La police espagnole a également fait irruption dans le bureau de vote de l'école Ramon Llull, à Barcelone, dimanche matin. Des images filmées à l'intérieur du centre montrent les forces de l'ordre qui arrachent les urnes des mains des militants, malgré leurs protestations. Des dizaines de bulletins ont été jetés au sol.

Des pompiers protègent les manifestants

Les pompiers de Catalogne ont formé un cordon face aux policiers, devant le bureau de vote de Sant Julia de Ramis, pour éviter que des violences n'éclatent avec les manifestants. La foule était très tendue dans ce quartier de Gérone, après l'intrusion des forces de l'ordre dans le centre de vote, plus tôt dans la matinée. Les images ont été prises par plusieurs photographes et témoins de la scène.

Des personnes âgées évacuées manu militari

La police nationale a évacué des personnes qui leur bloquaient le passage devant plusieurs bureaux de vote de Catalogne. Parmi ces manifestants et électeurs se trouvaient plusieurs personnes âgées. Des journalistes et des témoins ont capturé ces scènes. Une femme a notamment été prise en photo par un reporter du quotidien espagnol El Pais alors qu'elle était portée par deux policiers anti-émeutes.

La police charge des militants à Barcelone

La police a chargé les manifestants et a tiré des balles en caoutchouc devant le bureau de l'école Ramon Llull, à Barcelone. Les militants barraient la route aux forces de l'ordre, après que ces dernières ont saisi les urnes dans le bureau, lorsque les heurts ont éclaté.
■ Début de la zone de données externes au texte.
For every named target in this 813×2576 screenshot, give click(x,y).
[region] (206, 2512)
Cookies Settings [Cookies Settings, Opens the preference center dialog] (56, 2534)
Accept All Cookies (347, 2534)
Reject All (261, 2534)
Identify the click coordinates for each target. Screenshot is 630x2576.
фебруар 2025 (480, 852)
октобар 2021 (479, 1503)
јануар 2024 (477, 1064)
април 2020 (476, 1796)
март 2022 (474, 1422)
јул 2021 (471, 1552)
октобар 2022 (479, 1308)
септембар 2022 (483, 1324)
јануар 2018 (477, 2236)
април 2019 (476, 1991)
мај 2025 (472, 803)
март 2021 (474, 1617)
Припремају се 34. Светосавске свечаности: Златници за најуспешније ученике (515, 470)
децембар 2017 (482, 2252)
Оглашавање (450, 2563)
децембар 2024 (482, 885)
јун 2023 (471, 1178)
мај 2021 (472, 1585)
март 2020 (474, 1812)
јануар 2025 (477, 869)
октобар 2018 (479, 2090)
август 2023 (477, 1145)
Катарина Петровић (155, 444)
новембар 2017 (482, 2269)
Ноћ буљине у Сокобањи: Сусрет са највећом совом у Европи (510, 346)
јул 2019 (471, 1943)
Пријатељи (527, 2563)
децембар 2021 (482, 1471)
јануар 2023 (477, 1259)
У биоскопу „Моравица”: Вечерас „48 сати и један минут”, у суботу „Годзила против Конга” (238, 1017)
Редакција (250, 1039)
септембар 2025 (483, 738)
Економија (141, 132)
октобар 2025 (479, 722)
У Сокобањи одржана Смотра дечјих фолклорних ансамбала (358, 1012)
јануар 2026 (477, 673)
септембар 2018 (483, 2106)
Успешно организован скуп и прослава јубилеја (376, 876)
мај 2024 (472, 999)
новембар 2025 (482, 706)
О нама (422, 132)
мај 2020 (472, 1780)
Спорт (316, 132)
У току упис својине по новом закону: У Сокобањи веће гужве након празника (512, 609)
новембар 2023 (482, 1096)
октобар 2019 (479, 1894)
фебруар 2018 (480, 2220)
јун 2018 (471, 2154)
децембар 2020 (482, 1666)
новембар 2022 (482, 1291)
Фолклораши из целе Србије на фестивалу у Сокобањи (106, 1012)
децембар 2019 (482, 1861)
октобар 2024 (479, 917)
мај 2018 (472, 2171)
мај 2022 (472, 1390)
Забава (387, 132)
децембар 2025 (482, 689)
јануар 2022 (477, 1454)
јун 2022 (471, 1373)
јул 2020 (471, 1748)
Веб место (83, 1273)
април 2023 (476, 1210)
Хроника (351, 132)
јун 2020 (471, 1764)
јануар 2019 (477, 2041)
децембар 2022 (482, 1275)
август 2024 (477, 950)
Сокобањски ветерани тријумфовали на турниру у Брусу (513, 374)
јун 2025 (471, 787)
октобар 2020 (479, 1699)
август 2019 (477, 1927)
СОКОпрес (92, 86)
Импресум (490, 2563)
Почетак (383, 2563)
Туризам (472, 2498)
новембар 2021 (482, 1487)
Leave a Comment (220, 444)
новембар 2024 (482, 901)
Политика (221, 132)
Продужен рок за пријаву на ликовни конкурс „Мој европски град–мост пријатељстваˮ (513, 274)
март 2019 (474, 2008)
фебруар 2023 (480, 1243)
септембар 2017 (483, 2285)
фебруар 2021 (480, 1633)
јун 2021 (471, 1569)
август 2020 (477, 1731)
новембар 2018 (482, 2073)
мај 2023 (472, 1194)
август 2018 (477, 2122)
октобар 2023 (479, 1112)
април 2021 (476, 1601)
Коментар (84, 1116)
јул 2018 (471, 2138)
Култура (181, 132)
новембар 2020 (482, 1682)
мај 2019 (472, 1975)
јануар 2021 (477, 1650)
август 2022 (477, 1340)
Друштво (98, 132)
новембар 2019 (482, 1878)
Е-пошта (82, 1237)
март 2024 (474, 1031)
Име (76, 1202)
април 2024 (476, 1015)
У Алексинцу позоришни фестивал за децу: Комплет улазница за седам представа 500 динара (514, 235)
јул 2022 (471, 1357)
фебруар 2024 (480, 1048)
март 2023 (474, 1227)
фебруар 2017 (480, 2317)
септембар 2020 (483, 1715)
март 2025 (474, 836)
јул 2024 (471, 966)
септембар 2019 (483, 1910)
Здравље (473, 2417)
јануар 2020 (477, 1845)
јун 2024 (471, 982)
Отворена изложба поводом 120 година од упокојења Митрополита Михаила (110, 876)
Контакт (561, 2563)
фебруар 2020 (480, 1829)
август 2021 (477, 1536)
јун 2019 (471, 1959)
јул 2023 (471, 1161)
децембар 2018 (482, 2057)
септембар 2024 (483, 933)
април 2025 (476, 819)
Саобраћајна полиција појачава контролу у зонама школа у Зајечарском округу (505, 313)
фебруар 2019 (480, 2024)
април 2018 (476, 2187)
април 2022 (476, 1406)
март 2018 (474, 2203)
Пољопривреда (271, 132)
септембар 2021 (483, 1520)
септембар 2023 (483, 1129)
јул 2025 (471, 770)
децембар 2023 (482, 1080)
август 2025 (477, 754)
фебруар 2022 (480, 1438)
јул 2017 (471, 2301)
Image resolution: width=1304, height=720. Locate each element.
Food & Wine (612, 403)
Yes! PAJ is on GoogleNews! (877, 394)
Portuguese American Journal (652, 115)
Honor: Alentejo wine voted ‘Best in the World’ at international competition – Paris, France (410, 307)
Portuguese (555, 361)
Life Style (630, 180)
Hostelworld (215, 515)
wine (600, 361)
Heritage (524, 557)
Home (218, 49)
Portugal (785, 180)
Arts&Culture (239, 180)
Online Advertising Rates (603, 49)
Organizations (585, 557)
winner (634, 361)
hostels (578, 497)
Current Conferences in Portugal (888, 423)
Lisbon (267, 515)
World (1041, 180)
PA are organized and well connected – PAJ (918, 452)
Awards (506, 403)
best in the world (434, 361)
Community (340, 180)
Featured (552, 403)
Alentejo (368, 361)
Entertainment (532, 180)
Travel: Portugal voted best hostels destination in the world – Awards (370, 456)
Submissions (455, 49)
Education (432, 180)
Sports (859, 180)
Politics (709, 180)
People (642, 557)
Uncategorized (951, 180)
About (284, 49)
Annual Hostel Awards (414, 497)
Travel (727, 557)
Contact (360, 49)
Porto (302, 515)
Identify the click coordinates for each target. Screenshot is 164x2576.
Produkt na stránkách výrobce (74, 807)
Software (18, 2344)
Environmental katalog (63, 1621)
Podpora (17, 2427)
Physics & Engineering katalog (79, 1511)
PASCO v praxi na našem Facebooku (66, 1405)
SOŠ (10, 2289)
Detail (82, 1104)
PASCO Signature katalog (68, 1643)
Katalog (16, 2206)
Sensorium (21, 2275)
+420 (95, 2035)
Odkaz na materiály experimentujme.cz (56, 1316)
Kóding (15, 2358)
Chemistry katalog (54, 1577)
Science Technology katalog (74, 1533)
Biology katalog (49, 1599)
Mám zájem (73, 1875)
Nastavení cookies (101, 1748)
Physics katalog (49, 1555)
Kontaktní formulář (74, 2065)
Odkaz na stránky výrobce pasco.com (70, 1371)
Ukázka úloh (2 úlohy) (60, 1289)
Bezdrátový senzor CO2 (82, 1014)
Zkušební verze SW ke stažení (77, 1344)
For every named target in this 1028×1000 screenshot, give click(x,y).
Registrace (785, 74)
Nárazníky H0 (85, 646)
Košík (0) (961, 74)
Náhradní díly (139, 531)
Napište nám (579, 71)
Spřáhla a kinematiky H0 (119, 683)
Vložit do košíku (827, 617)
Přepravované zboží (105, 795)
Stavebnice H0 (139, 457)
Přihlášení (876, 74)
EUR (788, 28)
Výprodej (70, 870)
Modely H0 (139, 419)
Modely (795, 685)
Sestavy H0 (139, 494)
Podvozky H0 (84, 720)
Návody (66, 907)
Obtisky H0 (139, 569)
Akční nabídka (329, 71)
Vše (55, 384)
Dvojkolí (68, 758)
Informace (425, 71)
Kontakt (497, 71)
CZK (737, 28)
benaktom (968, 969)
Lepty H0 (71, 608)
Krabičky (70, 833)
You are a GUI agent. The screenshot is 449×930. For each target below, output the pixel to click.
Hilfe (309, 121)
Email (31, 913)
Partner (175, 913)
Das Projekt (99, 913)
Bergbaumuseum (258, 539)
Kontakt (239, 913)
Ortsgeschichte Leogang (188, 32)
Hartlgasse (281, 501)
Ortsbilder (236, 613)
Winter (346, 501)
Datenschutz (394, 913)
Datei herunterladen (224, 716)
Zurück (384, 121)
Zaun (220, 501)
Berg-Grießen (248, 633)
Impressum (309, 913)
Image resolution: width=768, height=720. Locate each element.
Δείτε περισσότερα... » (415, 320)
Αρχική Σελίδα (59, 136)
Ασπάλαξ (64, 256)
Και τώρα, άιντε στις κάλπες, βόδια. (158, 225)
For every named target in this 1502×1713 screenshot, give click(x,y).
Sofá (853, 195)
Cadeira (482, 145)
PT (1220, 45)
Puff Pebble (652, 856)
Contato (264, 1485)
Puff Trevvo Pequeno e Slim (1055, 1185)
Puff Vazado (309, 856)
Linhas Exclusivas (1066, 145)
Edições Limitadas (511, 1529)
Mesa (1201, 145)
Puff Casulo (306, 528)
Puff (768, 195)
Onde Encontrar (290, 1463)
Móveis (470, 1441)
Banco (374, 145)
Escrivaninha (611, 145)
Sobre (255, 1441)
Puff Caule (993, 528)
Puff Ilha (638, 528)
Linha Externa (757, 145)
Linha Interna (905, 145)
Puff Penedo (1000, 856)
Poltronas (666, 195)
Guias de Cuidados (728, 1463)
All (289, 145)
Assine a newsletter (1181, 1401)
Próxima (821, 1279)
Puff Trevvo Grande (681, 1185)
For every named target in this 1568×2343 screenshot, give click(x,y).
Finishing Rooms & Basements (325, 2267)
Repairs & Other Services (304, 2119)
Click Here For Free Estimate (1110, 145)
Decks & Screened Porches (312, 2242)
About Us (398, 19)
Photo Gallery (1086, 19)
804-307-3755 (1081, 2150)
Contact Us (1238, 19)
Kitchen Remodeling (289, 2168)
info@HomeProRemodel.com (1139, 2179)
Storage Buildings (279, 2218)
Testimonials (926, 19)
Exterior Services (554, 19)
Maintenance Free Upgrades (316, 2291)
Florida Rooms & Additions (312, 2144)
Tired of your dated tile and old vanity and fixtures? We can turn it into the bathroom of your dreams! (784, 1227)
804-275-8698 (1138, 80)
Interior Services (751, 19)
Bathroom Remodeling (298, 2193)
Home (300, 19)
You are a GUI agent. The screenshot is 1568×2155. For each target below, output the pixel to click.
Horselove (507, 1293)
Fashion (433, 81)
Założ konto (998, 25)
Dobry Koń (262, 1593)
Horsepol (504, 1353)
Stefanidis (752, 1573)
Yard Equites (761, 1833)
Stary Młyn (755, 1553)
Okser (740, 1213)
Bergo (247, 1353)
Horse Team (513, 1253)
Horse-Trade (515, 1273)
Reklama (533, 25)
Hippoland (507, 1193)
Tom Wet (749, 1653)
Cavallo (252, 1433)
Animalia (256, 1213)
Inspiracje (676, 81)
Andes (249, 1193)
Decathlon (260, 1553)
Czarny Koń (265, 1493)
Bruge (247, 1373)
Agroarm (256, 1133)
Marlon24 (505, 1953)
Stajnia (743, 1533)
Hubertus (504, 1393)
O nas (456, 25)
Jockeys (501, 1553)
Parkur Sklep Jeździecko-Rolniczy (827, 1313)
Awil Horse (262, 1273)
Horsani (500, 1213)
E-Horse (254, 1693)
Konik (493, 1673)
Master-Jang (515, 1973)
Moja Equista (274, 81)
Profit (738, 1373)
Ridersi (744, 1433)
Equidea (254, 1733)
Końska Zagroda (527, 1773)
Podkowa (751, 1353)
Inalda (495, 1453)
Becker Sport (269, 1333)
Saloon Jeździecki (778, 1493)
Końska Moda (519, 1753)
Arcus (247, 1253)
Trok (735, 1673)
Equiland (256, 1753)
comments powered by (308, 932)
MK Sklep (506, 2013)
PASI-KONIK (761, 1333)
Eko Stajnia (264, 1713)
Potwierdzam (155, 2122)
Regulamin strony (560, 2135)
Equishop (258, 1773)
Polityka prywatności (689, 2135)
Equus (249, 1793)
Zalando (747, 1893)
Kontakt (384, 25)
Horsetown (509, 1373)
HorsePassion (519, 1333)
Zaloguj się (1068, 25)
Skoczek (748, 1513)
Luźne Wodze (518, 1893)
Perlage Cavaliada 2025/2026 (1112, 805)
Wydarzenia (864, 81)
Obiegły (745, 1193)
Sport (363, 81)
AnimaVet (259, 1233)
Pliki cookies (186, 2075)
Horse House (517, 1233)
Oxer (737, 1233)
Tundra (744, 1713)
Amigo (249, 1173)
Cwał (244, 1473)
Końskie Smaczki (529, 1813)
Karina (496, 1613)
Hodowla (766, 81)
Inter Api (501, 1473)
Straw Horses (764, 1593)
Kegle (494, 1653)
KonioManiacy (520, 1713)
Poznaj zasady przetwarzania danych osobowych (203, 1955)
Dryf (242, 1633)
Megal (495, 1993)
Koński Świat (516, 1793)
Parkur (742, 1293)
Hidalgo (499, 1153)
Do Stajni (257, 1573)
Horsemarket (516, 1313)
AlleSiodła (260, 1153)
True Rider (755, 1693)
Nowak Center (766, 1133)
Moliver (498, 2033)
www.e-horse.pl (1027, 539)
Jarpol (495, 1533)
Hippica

Au total, les charges de la police ont fait 38 blessés, victimes "esssentiellement de contusions, de vertiges et d'attaques de panique", ont précisé les services d'urgence de Catalogne.

"L'usage injustifié de la violence, irrationnel et irresponsable, de la part de l'Etat espagnol, n'arrête pas la volonté des Catalans", a réagi Carles Puidgemont après ces heurts. Il a évoqué des "coups de matraque, balles en caoutchouc et agressions indiscriminées" contre des personnes qui manifestaient "pacifiquement".